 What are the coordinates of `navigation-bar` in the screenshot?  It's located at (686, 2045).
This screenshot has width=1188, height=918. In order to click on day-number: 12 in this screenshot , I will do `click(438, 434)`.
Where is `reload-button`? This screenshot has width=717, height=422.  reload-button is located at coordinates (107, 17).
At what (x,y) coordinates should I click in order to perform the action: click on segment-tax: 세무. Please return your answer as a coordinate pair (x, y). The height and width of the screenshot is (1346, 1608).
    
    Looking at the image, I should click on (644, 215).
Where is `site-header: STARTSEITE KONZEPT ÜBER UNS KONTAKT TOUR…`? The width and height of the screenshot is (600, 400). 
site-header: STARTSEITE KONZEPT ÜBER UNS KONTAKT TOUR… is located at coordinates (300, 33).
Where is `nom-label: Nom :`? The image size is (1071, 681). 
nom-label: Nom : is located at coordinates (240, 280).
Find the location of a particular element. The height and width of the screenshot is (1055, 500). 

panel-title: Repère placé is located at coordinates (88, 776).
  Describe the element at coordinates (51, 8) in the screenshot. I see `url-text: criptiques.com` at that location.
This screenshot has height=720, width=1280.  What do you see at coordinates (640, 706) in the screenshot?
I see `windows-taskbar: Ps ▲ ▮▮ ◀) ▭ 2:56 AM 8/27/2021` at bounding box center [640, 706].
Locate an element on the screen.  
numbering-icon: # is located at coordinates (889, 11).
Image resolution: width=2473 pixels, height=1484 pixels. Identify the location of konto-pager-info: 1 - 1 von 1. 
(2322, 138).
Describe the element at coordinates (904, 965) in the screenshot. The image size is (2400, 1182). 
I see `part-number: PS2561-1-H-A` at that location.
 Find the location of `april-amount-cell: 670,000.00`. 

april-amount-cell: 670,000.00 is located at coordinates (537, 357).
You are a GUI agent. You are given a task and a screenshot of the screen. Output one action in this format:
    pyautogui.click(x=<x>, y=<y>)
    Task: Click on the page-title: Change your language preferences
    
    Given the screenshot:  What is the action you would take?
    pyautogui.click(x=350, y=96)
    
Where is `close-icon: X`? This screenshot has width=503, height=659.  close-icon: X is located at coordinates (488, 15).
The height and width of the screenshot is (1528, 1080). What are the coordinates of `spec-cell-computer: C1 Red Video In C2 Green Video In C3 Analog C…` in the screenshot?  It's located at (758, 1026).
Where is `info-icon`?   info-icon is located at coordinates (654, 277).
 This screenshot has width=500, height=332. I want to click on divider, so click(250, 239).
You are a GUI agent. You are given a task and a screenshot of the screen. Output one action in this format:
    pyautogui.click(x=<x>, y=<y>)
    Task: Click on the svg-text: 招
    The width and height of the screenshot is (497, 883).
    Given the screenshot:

○ ○ ○ ○ ○ ○ ○

◆ REQUIRED ACTION
Put every line of the data above into a Markdown table with the columns Row and Line. Number the lines in order and skip any blank ones.

◆ TASK SOLUTION
| Row | Line |
|---|---|
| 1 |  What are the coordinates of `navigation-bar` in the screenshot?  It's located at (686, 2045). |
| 2 | This screenshot has width=1188, height=918. In order to click on day-number: 12 in this screenshot , I will do `click(438, 434)`. |
| 3 | Where is `reload-button`? This screenshot has width=717, height=422.  reload-button is located at coordinates (107, 17). |
| 4 | At what (x,y) coordinates should I click in order to perform the action: click on segment-tax: 세무. Please return your answer as a coordinate pair (x, y). The height and width of the screenshot is (1346, 1608). |
| 5 |     Looking at the image, I should click on (644, 215). |
| 6 | Where is `site-header: STARTSEITE KONZEPT ÜBER UNS KONTAKT TOUR…`? The width and height of the screenshot is (600, 400).  |
| 7 | site-header: STARTSEITE KONZEPT ÜBER UNS KONTAKT TOUR… is located at coordinates (300, 33). |
| 8 | Where is `nom-label: Nom :`? The image size is (1071, 681).  |
| 9 | nom-label: Nom : is located at coordinates (240, 280). |
| 10 | Find the location of a particular element. The height and width of the screenshot is (1055, 500).  |
| 11 | panel-title: Repère placé is located at coordinates (88, 776). |
| 12 |   Describe the element at coordinates (51, 8) in the screenshot. I see `url-text: criptiques.com` at that location. |
| 13 | This screenshot has height=720, width=1280.  What do you see at coordinates (640, 706) in the screenshot? |
| 14 | I see `windows-taskbar: Ps ▲ ▮▮ ◀) ▭ 2:56 AM 8/27/2021` at bounding box center [640, 706]. |
| 15 | Locate an element on the screen.   |
| 16 | numbering-icon: # is located at coordinates (889, 11). |
| 17 | Image resolution: width=2473 pixels, height=1484 pixels. Identify the location of konto-pager-info: 1 - 1 von 1.  |
| 18 | (2322, 138). |
| 19 | Describe the element at coordinates (904, 965) in the screenshot. The image size is (2400, 1182).  |
| 20 | I see `part-number: PS2561-1-H-A` at that location. |
| 21 |  Find the location of `april-amount-cell: 670,000.00`.  |
| 22 | april-amount-cell: 670,000.00 is located at coordinates (537, 357). |
| 23 | You are a GUI agent. You are given a task and a screenshot of the screen. Output one action in this format: |
| 24 |     pyautogui.click(x=<x>, y=<y>) |
| 25 |     Task: Click on the page-title: Change your language preferences |
| 26 |     Given the screenshot:  What is the action you would take? |
| 27 |     pyautogui.click(x=350, y=96) |
| 28 | Where is `close-icon: X`? This screenshot has width=503, height=659.  close-icon: X is located at coordinates (488, 15). |
| 29 | The height and width of the screenshot is (1528, 1080). What are the coordinates of `spec-cell-computer: C1 Red Video In C2 Green Video In C3 Analog C…` in the screenshot?  It's located at (758, 1026). |
| 30 | Where is `info-icon`?   info-icon is located at coordinates (654, 277). |
| 31 |  This screenshot has width=500, height=332. I want to click on divider, so click(250, 239). |
| 32 | You are a GUI agent. You are given a task and a screenshot of the screen. Output one action in this format: |
| 33 |     pyautogui.click(x=<x>, y=<y>) |
| 34 |     Task: Click on the svg-text: 招 |
| 35 |     The width and height of the screenshot is (497, 883). |
| 36 |     Given the screenshot: |